── DATA SHOWN

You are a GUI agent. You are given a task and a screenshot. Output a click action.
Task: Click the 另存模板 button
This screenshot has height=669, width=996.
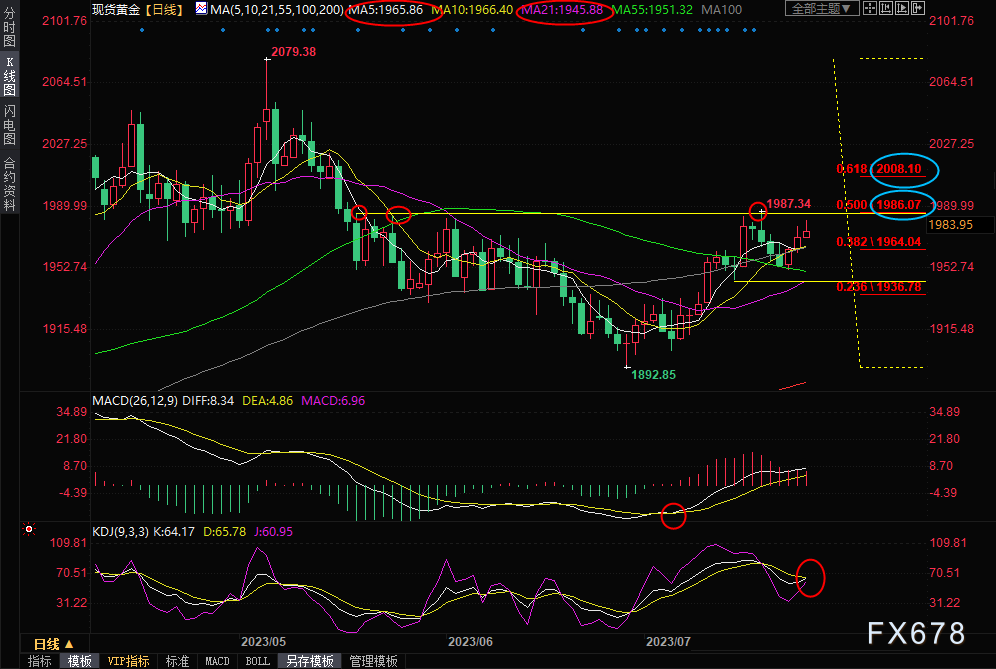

────
── DATA SHOWN

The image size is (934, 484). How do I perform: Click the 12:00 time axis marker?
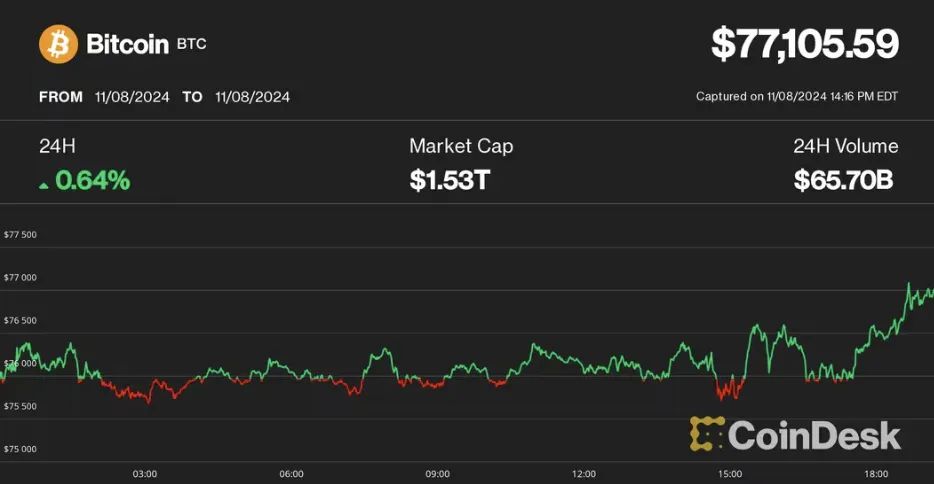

────
── DATA SHOWN

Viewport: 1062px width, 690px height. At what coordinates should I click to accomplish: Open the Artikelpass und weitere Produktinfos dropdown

────

**WORK REQUEST**
The answer must consist of every line from the data that holds the string "screenshot".

**ANSWER FOR THIS EXERCISE**
You are a GUI agent. You are given a task and a screenshot. Output a click action.
This screenshot has height=669, width=996.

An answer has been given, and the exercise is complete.